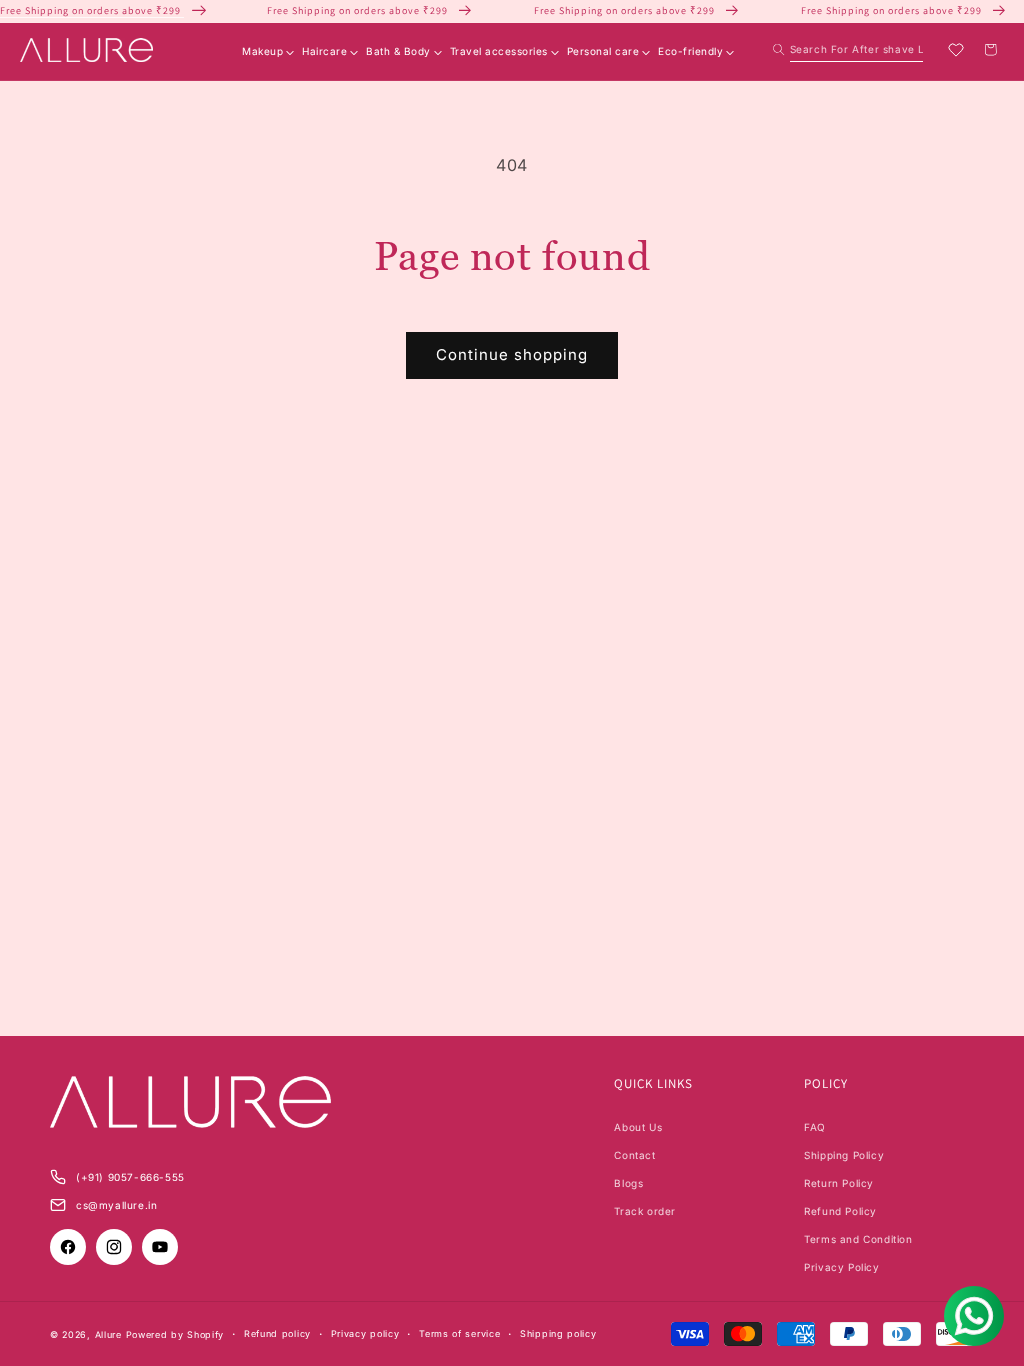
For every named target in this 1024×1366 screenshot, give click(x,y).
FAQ (815, 1127)
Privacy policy (365, 1333)
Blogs (628, 1183)
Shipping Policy (844, 1155)
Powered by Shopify (175, 1334)
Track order (645, 1211)
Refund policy (277, 1333)
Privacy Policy (841, 1267)
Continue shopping (512, 354)
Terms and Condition (858, 1239)
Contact (634, 1155)
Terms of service (459, 1333)
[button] (848, 49)
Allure (108, 1334)
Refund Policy (840, 1211)
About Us (638, 1127)
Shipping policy (558, 1333)
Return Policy (839, 1183)
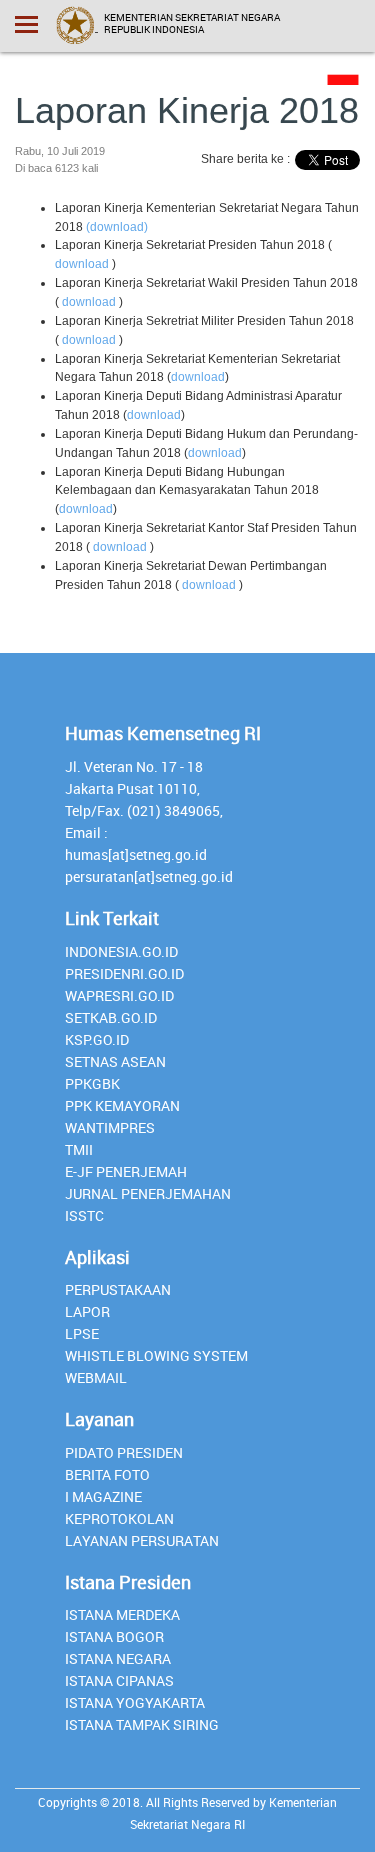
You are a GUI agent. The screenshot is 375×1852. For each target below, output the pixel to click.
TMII (79, 1149)
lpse (82, 1333)
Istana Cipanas (119, 1680)
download (82, 264)
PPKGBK (92, 1083)
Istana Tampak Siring (142, 1724)
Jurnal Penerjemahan (148, 1193)
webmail (96, 1377)
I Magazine (103, 1496)
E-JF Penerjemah (126, 1171)
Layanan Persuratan (142, 1540)
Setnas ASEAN (115, 1061)
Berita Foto (107, 1474)
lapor (87, 1311)
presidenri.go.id (124, 973)
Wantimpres (110, 1127)
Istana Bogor (114, 1636)
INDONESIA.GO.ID (121, 951)
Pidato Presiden (124, 1452)
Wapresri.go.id (119, 995)
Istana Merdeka (122, 1614)
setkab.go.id (111, 1017)
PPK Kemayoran (122, 1105)
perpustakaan (118, 1289)
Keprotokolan (119, 1518)
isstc (84, 1215)
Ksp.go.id (97, 1039)
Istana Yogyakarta (135, 1702)
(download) (117, 227)
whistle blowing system (156, 1355)
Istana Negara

..........

- _Your goal_
Beginning at the line above that contains "Track order (645, 1211)", repeat each line exactly through the one that contains "Wapresri.go.id (119, 995)", and leave out the pictures.

- _Finished exercise_
Track order (645, 1211)
Refund policy (277, 1333)
Privacy Policy (841, 1267)
Continue shopping (512, 354)
Terms and Condition (858, 1239)
Contact (634, 1155)
Terms of service (459, 1333)
[button] (848, 49)
Allure (108, 1334)
Refund Policy (840, 1211)
About Us (638, 1127)
Shipping policy (558, 1333)
Return Policy (839, 1183)
You are a GUI agent. The screenshot is 375×1852. For each target below, output the pixel to click.
TMII (79, 1149)
lpse (82, 1333)
Istana Cipanas (119, 1680)
download (82, 264)
PPKGBK (92, 1083)
Istana Tampak Siring (142, 1724)
Jurnal Penerjemahan (148, 1193)
webmail (96, 1377)
I Magazine (103, 1496)
E-JF Penerjemah (126, 1171)
Layanan Persuratan (142, 1540)
Setnas ASEAN (115, 1061)
Berita Foto (107, 1474)
lapor (87, 1311)
presidenri.go.id (124, 973)
Wantimpres (110, 1127)
Istana Bogor (114, 1636)
INDONESIA.GO.ID (121, 951)
Pidato Presiden (124, 1452)
Wapresri.go.id (119, 995)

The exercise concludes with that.